GIVEN TASK: Reproduce the rows below word for word, from the first line through the line containing "(x=362, y=47)", inclusive.
════
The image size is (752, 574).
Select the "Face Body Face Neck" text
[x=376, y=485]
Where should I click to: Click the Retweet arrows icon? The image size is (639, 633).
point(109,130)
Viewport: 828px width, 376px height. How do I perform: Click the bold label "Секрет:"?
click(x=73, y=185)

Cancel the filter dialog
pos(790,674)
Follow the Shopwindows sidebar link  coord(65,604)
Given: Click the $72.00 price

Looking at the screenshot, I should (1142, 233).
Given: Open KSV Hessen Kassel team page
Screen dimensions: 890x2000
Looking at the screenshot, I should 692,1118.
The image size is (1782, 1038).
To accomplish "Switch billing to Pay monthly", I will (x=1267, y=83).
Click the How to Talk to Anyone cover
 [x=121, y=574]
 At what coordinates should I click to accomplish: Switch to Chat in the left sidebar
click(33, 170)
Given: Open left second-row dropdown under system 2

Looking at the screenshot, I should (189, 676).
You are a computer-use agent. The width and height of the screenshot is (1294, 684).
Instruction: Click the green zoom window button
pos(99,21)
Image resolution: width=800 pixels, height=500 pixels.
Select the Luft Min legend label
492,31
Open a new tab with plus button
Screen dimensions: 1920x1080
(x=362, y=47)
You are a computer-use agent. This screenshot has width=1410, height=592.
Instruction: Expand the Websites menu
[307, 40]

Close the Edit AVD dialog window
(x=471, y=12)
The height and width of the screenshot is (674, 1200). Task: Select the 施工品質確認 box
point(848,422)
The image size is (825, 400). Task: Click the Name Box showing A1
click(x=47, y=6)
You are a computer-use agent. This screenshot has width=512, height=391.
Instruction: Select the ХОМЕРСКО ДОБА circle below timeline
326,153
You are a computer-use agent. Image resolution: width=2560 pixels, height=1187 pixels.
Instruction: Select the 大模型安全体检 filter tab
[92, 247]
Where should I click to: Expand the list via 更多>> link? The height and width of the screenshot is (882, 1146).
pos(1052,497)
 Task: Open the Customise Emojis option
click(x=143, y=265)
════
RESULT:
The image size is (752, 574).
Select the "Face Body Face Neck" text
[x=376, y=485]
Where should I click to: Click the Retweet arrows icon? The image size is (639, 633).
point(109,130)
Viewport: 828px width, 376px height. How do I perform: Click the bold label "Секрет:"?
click(x=73, y=185)

Cancel the filter dialog
pos(790,674)
Follow the Shopwindows sidebar link  coord(65,604)
Given: Click the $72.00 price

Looking at the screenshot, I should (1142, 233).
Given: Open KSV Hessen Kassel team page
Screen dimensions: 890x2000
Looking at the screenshot, I should 692,1118.
The image size is (1782, 1038).
To accomplish "Switch billing to Pay monthly", I will (x=1267, y=83).
Click the How to Talk to Anyone cover
 [x=121, y=574]
 At what coordinates should I click to accomplish: Switch to Chat in the left sidebar
click(33, 170)
Given: Open left second-row dropdown under system 2

Looking at the screenshot, I should (189, 676).
You are a computer-use agent. The width and height of the screenshot is (1294, 684).
Instruction: Click the green zoom window button
pos(99,21)
Image resolution: width=800 pixels, height=500 pixels.
Select the Luft Min legend label
492,31
Open a new tab with plus button
Screen dimensions: 1920x1080
(x=362, y=47)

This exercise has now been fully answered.